Cette initiative intervient dans un contexte politique tendu. Les critiques se sont notamment intensifiées autour d’un projet de loi sur le référendum que certains opposants considèrent comme susceptible d’ouvrir la voie à une nouvelle candidature de Félix Tshisekedi à la présidentielle de 2028. Le président congolais entend ainsi utiliser le dialogue pour réduire les tensions et favoriser un climat politique plus apaisé.

Les groupes armés exclus du processus

Félix Tshisekedi a toutefois fixé des limites à la participation. Les groupes armés et les mouvements considérés comme agissant au nom d’une puissance étrangère ne pourront pas prendre part au dialogue en tant que composantes politiques. Cette position vise notamment l’AFC/M23, soutenu par le Rwanda selon Kinshasa, qui contrôle toujours plusieurs territoires dans l’est du pays.

Pour le président congolais, l’inclusivité ne doit pas permettre à ceux qui prennent les armes de transformer leurs conquêtes militaires en légitimité politique. Les crimes de guerre et les autres crimes graves ne pourront par ailleurs faire l’objet d’une amnistie générale au nom d’un compromis politique.

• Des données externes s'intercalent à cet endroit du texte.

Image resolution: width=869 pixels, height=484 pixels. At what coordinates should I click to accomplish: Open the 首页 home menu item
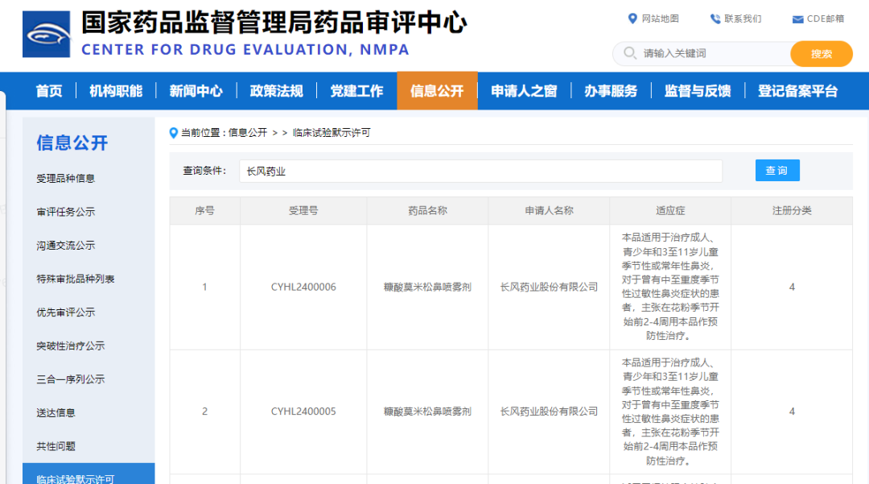click(49, 91)
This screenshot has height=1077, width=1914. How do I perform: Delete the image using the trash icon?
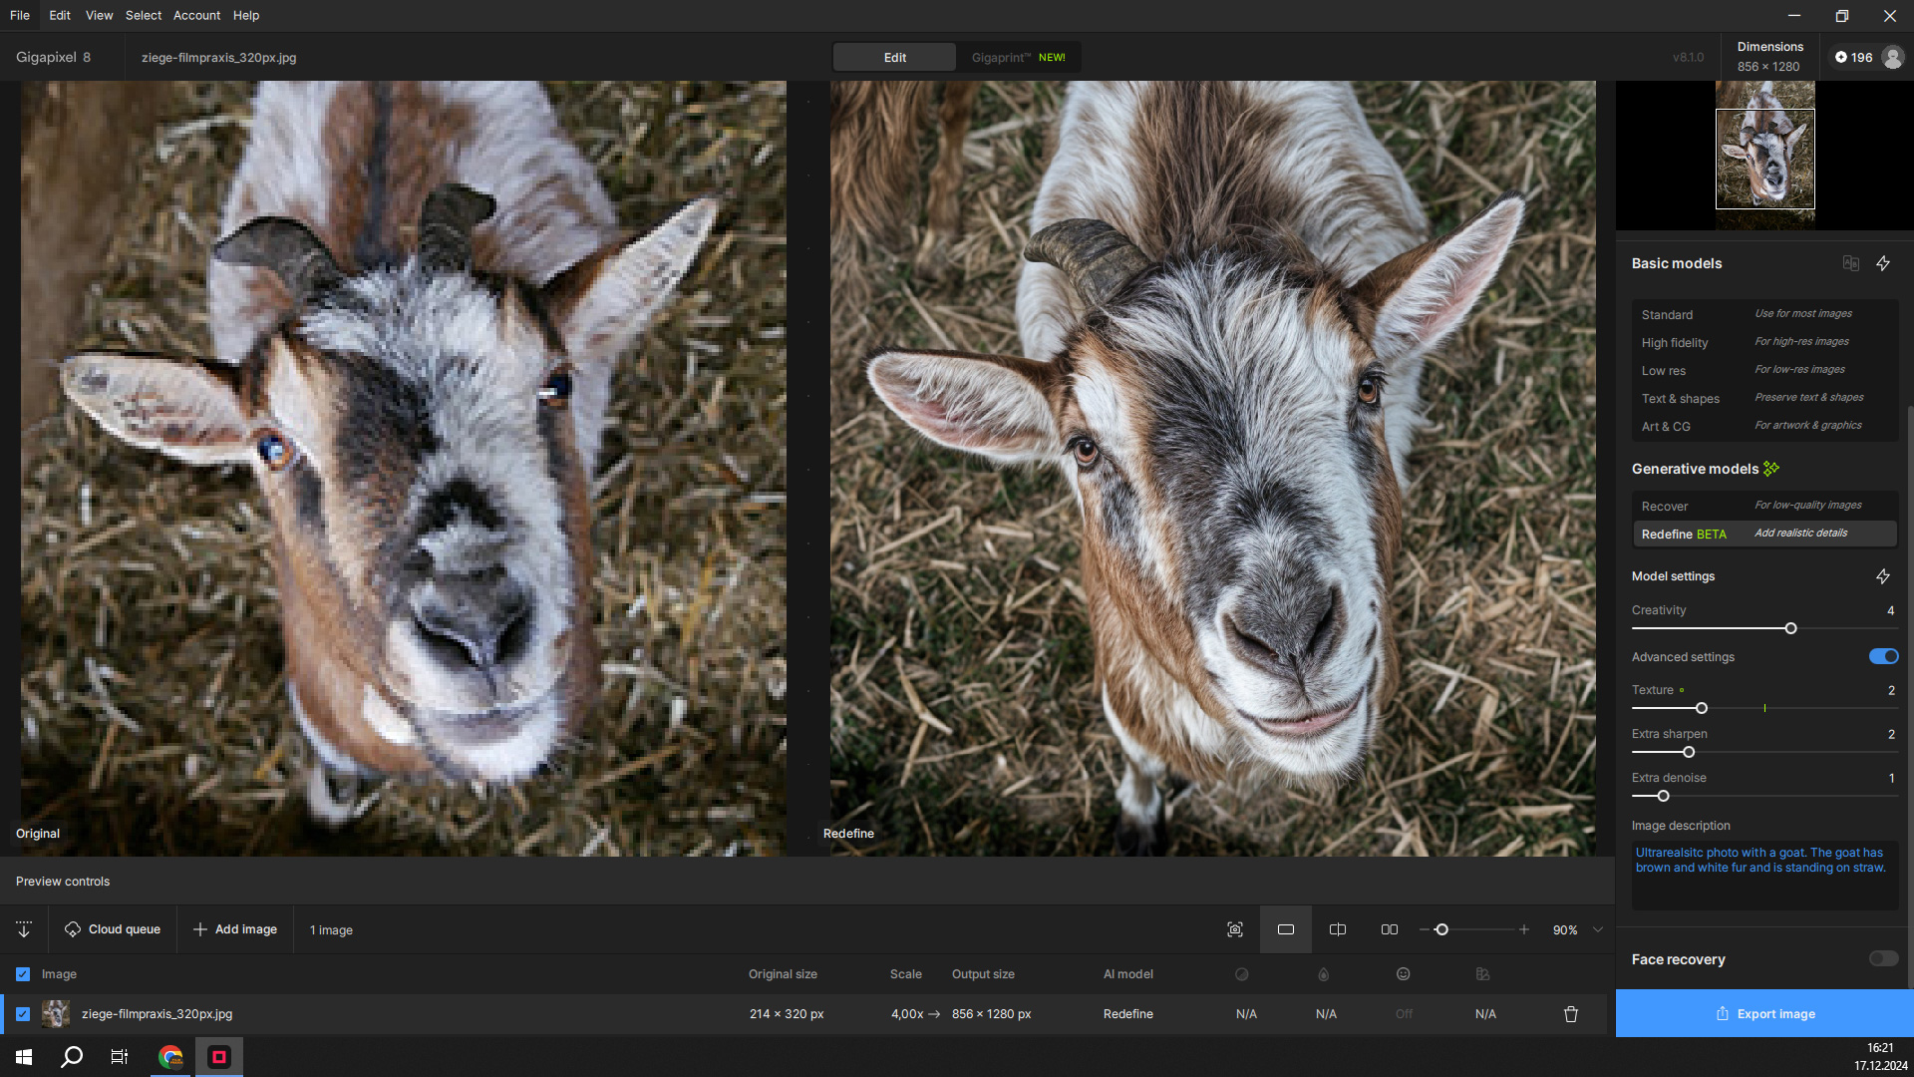point(1570,1013)
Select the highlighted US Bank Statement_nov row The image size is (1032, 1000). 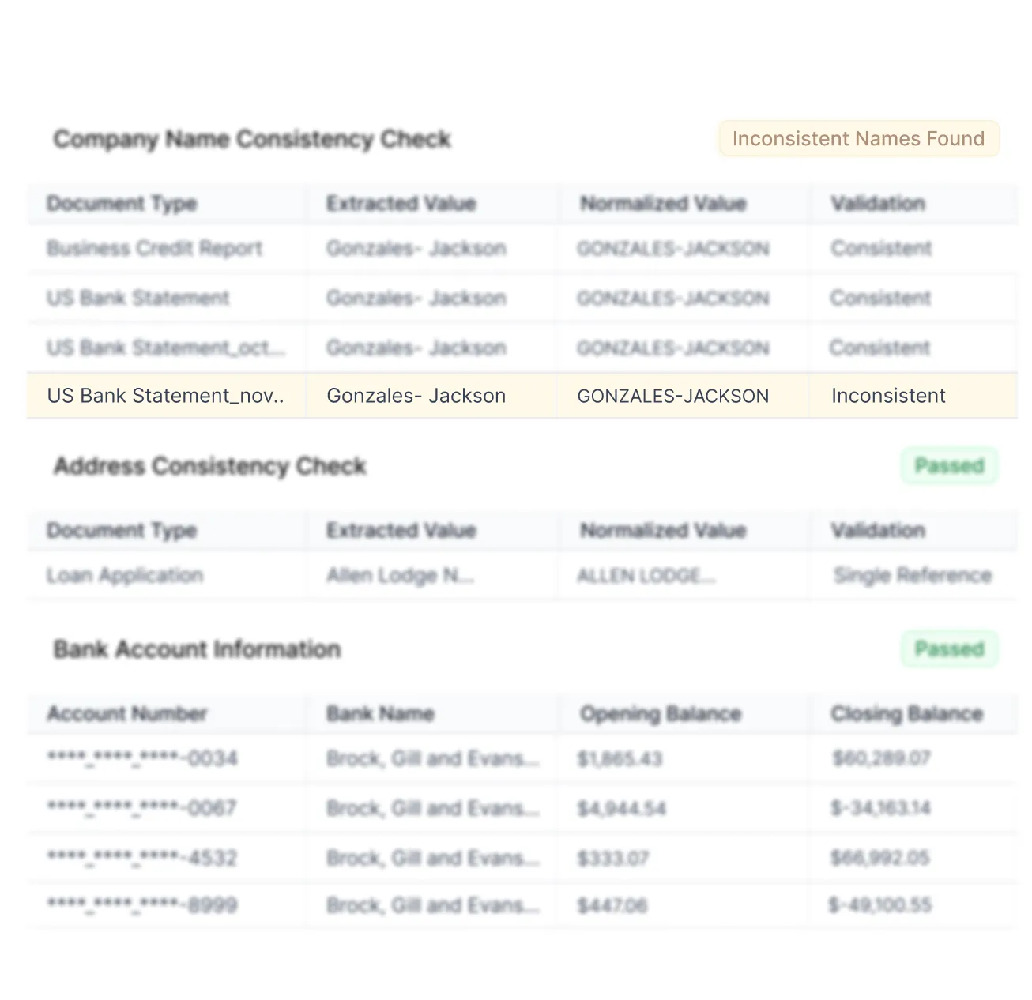[x=166, y=396]
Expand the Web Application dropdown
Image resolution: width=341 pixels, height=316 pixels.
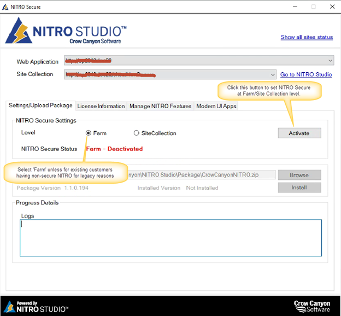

Le gouvernement devra désormais mettre en place un comité d’organisation. Les consultations provinciales doivent constituer la première étape du processus, avant les assises nationales à Kinshasa. Les travaux devraient déboucher sur un « Pacte national » accompagné d’une stratégie de mise en œuvre.

Reste désormais à savoir si cette initiative permettra de rapprocher réellement le pouvoir, l’opposition et les différentes composantes de la société congolaise. Le dialogue s’annonce déjà comme l’un des principaux rendez-vous politiques des prochains mois en RDC.